Childs E, Tano CA, Mikosz CA, et al. Jt Comm J Qual Patient Saf. 2023;49:26-33.
In response to the increase in opioid deaths, the Centers for Disease Control and Prevention (CDC) released the Guidelines for Prescribing Opioids for Chronic Pain in 2016, with an update released in 2022. This study reports on the CDC Opioid QI Collaborative which was launched to identify successful evidence-based strategies for implementing the guidelines. The challenges and strategies described in the publication can be used by health systems to accelerate implementation of the guidelines.
Clark J, Fera T, Fortier CR, et al. Am J Health Syst Pharm. 2022;79:2279-2306.
Drug diversion is a system issue that has the potential to disrupt patient access to safe, reliable medications and result in harm. These guidelines offer a structured approach for organizations to develop and implement drug diversion prevention efforts. The strategies submitted focus on foundational, organizational, and individual prevention actions that target risk points across the medication use process such as storage, prescribing, and waste disposal.
Dowell D, Ragan KR, Jones CM, et al. MMWR Recomm Rep. 2022;71:1-95.
In 2016, the Centers for Disease Control and Prevention (CDC) released guidelines for safe opioid prescribing for chronic pain. Based on an updated evidence review, the CDC has revised the guidelines and released the Clinical Practice Guideline for Prescribing Opioids for Pain - United States, 2022, include recommendations for outpatient acute, subacute, and chronic opioid use. The twelve recommendations fall into four broad categories: determining whether or not to initiate opioids for pain; selecting opioids and determining opioid dosages; deciding duration of initial opioid prescription and conducting follow-up; and assessing risk and addressing potential harms of opioid use. The CDC will update and develop tools and resources to support dissemination of these guidelines.

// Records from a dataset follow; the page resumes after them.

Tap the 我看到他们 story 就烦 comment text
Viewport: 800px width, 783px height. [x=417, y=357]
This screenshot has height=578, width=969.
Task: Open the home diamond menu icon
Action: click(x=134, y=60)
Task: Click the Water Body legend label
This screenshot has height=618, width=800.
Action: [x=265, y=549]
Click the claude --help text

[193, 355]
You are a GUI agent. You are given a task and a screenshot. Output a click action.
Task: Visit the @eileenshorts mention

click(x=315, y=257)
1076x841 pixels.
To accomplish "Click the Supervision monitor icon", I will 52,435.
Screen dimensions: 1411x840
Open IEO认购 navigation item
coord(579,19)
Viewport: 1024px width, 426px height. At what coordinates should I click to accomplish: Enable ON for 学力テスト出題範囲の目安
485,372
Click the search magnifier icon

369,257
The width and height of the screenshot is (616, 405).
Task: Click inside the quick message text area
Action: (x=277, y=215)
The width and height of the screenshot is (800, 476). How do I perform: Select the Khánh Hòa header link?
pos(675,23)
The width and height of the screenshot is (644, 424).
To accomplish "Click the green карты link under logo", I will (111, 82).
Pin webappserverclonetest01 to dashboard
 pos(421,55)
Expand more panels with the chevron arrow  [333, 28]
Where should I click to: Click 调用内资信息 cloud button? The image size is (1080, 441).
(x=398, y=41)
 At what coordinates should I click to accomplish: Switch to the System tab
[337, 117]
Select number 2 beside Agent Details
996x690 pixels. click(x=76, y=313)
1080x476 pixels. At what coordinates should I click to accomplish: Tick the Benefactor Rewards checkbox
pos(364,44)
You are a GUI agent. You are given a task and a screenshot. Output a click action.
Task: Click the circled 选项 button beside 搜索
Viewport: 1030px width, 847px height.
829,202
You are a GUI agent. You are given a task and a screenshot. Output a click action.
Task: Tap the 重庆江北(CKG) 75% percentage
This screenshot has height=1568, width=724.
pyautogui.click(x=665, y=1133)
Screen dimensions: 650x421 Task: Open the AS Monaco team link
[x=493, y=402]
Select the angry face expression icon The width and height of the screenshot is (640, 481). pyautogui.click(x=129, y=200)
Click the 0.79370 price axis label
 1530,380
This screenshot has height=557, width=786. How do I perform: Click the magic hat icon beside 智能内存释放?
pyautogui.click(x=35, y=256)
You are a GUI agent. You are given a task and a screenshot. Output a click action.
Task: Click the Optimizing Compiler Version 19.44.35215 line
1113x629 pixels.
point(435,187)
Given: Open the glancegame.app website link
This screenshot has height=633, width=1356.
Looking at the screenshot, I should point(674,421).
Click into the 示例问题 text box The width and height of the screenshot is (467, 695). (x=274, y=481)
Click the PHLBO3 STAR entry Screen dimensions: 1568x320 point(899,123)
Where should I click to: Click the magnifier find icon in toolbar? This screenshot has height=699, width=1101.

The recommendations do not apply to pain related to sickle cell disease or cancer or to patients receiving palliative or end-of-life care, or for patients in the emergency department or admitted to the hospital.
Sacarny A, Safran E, Steffel M, et al. JAMA Health Forum. 2022;3:e223378.
Concurrent prescribing of opioids and benzodiazepines can put patients at increased risk of overdose. This randomized study found that pharmacist email alerts to clinicians caring for patients recently co-prescribed opioids and benzodiazepines did not reduce concurrent prescribing of these medications.
Windish DM, Catalanotti JS, Zaas A, et al. J Gen Intern Med. 2022;37:2650-2660.
In 2022, the Accreditation Council on Graduate Medical Education (ACGME) began requiring residency programs to provide instruction and experience in pain management for internal medicine trainees. Residency program directors were surveyed in 2019 about whether and how they provide instruction and experience to residents in safe opioid prescribing (SOP) and treatment of opioid use disorder (OUD). Most programs required didactic learning, but few required clinical experience. Given that the ACGME requirement is now in place, the researchers suggest many programs may be ill-prepared to meet the requirement.